For information about creating an IAM policy, see Creating IAM Policies in the AWS Identity and Access Management User Guide.

For information about adding an IAM policy to a user, see Adding and Removing IAM Identity Permissions in the AWS Identity and Access Management User Guide.

Running Queries in the Query Editor

You can run SQL statements on an Aurora Serverless DB cluster in the query editor.

To run a query in the query editor

  1. Sign in to the AWS Management Console and open the Amazon RDS console at

  2. In the upper-right corner of the AWS Management Console, choose the AWS Region in which you created the Aurora Serverless DB clusters that you want to query.

  3. In the navigation pane, choose Databases.

  4. Choose the Aurora Serverless DB cluster that you want to run SQL queries against.

  5. For Actions, choose Query. If you haven't connected to the database before, the Connect to database page opens.

                            Query editor Connect to database page
  6. Enter the following information:

    1. For Database instance or cluster, choose the Aurora Serverless DB cluster that you want to run SQL queries on.

    2. For Database username, choose the user name of the database user to connect with, or choose Add new database credentials. If you choose Add new database credentials, enter the user name for the new database credentials in Enter database username.

    3. For Enter database password, enter the password for the database user that you chose.

    4. In the last box, enter the name of the database or schema that you want to use for the Aurora DB cluster.

    5. Choose Connect to database.


      If your connection is successful, your connection and authentication information are stored in AWS Secrets Manager. You don't need to enter the connection information again.

  7. In the query editor, enter the SQL query that you want to run on the database.

                            Query editor

    Each SQL statement can commit automatically, or you can run SQL statements in a script as part of a transaction. To control this behavior, choose the gear icon above the query window.

                            Gear icon in Query editor

    The Query Editor Settings window appears.

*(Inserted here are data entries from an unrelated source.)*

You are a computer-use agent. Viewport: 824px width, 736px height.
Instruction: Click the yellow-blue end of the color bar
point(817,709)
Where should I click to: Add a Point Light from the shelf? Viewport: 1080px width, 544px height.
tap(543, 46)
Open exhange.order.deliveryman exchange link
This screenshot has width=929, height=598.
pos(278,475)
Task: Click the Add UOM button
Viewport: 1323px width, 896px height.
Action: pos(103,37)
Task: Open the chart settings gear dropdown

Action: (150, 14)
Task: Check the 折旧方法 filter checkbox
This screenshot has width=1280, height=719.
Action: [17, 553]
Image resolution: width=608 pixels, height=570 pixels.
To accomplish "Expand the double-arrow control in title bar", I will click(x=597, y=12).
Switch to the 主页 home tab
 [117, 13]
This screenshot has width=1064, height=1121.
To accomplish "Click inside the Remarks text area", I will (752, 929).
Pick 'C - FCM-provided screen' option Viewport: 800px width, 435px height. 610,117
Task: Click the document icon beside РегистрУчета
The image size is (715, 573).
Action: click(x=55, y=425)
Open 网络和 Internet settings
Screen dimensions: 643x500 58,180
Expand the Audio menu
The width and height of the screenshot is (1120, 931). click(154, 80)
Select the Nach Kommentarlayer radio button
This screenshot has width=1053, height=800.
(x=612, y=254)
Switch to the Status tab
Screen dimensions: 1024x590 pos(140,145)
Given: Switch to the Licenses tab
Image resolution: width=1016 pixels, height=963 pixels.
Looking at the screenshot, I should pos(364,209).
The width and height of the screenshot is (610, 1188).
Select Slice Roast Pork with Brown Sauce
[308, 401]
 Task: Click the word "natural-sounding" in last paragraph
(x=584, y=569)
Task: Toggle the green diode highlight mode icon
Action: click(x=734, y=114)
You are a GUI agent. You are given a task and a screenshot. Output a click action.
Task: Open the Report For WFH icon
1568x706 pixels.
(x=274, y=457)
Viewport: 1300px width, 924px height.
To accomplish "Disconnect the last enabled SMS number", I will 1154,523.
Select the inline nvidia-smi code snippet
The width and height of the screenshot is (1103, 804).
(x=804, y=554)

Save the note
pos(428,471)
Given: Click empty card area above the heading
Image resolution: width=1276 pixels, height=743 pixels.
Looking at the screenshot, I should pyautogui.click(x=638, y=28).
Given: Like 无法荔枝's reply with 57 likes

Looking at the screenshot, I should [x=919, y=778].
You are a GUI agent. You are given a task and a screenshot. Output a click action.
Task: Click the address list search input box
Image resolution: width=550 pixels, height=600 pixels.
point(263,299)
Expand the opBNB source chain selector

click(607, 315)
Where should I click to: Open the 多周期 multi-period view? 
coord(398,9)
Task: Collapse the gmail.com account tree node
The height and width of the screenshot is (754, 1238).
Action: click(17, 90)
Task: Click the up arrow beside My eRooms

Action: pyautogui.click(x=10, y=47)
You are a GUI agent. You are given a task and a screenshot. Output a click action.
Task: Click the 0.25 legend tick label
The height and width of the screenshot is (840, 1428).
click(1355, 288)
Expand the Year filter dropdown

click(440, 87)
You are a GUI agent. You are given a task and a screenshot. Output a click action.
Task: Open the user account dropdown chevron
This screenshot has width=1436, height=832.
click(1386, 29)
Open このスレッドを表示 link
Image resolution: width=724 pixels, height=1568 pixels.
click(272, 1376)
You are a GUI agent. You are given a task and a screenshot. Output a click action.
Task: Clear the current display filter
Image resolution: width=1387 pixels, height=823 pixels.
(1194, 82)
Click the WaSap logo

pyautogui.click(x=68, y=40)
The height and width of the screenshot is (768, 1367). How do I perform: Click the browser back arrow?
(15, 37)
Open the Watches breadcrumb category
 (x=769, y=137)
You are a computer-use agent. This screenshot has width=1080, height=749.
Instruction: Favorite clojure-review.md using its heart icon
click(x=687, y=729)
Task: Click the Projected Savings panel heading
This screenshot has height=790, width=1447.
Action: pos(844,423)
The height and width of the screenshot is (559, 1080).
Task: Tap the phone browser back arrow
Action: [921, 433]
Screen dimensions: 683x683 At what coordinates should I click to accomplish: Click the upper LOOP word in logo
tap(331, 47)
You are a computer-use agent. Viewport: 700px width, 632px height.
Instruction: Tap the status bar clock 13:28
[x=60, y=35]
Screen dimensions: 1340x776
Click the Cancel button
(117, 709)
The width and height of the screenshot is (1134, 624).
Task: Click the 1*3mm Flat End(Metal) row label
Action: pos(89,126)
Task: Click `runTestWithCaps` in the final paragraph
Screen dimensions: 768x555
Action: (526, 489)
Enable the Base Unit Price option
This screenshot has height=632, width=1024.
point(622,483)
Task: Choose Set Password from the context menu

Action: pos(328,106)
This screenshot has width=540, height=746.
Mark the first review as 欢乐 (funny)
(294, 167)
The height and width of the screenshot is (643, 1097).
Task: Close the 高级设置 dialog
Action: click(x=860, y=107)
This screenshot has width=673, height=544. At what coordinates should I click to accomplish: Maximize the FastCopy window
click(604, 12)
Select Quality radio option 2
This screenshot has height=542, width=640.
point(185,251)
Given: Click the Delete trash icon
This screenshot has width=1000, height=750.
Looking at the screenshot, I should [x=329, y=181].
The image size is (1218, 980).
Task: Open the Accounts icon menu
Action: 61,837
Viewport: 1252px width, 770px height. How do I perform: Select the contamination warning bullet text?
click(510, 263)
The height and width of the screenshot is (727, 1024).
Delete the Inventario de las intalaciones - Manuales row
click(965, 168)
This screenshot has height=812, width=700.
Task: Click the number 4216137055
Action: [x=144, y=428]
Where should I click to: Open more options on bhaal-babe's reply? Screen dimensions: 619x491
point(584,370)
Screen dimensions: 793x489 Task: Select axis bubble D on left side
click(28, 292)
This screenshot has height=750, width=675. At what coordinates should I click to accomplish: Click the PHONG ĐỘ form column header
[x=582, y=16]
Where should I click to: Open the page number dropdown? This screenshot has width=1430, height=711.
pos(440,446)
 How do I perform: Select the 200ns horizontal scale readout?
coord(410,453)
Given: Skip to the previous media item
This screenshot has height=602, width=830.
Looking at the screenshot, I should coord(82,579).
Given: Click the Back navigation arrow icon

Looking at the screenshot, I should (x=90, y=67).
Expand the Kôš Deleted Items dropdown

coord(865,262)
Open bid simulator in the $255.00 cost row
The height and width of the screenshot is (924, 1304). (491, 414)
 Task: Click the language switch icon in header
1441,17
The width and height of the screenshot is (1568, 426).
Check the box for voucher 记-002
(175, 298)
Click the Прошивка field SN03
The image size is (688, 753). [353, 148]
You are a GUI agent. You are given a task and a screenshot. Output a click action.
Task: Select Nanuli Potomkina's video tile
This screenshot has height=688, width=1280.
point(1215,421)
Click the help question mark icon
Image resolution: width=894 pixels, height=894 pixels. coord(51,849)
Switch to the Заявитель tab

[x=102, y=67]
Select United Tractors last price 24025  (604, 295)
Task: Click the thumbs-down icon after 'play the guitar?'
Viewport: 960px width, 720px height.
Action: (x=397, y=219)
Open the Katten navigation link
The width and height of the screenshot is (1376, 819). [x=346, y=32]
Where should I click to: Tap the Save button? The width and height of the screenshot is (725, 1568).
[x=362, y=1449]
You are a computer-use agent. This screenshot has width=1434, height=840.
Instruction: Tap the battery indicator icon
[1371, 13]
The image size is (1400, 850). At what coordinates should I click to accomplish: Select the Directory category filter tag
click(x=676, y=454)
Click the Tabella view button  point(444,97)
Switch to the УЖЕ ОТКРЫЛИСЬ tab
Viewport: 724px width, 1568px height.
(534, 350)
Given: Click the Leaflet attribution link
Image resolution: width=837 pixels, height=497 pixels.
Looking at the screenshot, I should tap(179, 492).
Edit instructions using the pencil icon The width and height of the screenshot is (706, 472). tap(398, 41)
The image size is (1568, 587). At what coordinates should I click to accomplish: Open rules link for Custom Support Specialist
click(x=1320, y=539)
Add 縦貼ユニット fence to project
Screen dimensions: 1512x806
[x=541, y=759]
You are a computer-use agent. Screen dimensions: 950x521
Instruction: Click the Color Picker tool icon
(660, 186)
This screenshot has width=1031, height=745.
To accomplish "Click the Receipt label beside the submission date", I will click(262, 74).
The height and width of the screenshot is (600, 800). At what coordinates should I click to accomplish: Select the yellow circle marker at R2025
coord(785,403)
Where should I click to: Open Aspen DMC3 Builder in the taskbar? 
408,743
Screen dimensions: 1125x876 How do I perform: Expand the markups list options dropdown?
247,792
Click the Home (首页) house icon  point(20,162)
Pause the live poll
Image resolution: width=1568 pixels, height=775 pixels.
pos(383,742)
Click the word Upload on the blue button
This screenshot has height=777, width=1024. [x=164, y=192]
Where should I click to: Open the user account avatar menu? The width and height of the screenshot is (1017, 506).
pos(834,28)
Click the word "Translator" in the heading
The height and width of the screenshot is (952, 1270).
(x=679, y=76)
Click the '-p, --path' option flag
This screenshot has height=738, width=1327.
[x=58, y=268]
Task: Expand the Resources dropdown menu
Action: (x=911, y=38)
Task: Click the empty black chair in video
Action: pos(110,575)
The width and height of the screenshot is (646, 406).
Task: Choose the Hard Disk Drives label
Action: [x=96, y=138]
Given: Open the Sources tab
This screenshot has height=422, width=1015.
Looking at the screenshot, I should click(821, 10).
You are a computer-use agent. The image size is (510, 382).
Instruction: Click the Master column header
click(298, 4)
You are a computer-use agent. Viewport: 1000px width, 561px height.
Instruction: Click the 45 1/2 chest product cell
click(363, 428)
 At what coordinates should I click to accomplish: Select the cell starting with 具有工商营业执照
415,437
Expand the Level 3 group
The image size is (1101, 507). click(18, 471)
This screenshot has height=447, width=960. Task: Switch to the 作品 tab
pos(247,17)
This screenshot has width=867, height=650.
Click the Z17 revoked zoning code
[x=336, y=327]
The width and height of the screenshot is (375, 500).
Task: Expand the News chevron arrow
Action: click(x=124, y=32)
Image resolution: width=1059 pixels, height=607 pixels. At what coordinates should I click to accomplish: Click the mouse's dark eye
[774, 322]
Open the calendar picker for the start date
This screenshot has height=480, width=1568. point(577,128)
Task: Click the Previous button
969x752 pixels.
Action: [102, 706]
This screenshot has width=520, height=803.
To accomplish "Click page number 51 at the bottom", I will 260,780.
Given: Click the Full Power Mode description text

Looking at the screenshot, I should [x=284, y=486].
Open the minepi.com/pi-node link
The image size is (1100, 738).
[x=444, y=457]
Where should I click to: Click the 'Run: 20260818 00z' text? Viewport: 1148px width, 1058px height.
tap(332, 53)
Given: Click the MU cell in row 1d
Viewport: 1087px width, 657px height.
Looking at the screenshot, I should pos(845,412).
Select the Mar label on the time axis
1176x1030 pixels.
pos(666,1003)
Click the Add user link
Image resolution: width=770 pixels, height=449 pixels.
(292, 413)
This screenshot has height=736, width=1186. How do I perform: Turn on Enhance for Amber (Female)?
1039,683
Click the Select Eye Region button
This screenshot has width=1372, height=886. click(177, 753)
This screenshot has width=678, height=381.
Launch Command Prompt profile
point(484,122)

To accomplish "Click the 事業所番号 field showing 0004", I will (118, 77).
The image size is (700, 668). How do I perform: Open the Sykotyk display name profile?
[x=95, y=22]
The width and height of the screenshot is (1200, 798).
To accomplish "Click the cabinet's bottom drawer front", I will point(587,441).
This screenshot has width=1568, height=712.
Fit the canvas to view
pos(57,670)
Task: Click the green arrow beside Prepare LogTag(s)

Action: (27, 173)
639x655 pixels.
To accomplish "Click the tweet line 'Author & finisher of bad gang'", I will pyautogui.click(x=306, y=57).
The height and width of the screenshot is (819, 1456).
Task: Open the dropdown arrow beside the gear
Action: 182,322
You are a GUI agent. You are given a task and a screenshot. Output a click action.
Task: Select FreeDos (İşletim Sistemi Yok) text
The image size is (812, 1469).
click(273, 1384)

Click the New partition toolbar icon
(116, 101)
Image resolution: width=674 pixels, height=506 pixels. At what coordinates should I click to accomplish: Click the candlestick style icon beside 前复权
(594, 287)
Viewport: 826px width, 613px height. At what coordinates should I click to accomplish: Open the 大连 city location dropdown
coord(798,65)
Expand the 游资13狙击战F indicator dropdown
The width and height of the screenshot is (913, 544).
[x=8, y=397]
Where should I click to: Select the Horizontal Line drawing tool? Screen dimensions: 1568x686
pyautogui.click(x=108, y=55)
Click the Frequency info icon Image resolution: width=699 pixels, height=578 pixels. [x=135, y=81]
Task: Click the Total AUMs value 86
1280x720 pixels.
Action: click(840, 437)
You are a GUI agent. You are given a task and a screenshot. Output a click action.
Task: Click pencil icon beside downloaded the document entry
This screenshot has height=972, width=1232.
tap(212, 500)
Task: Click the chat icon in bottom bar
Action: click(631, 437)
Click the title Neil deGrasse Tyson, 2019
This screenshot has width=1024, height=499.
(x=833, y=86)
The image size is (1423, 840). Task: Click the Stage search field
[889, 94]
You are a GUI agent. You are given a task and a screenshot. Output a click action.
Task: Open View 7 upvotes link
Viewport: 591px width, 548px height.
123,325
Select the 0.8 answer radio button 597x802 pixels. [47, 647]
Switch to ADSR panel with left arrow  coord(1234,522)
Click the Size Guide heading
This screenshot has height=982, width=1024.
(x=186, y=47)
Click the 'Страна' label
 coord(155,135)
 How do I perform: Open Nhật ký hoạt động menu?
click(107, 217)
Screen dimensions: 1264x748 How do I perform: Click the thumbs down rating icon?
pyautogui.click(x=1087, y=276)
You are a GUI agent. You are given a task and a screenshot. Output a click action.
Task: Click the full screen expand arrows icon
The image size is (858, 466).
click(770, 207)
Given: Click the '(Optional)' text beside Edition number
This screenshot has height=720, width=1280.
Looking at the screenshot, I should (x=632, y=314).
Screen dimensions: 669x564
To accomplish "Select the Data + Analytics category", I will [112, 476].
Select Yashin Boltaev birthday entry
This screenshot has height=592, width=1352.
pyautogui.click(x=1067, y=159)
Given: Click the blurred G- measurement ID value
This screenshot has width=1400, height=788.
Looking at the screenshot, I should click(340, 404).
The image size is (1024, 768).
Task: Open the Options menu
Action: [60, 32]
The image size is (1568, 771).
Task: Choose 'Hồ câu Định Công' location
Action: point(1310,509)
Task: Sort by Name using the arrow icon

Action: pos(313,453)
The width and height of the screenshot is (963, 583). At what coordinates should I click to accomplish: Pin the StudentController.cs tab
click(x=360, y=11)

                            Query Editor Settings

    If you choose Auto-commit, every SQL statement commits automatically. If you choose Transaction, you can run a group of statements in a script, and they don't commit automatically. If Transaction is set, the statements in the group are committed when choose Run. Also, you can choose to stop a running script if an error occurs by enabling Stop on error.


    In a group of statements, data definition language (DDL) statements can cause previous data manipulation language (DML) statements to commit. You can also include COMMIT and ROLLBACK statements in a group of statements in a script.

    After you make your choices in the Query Editor Settings window, choose Save.

  8. Choose Run or press Ctrl+Enter, and the query editor displays the results of your query.

    After running the query, save it to Saved queries by choosing Save.

    Export the query results to spreadsheet format by choosing Export to csv.

You can find, edit, and rerun previous queries. To do so, choose the Recent tab or the Saved queries tab, choose the query text, and then choose Run.

To change the database, choose Change database.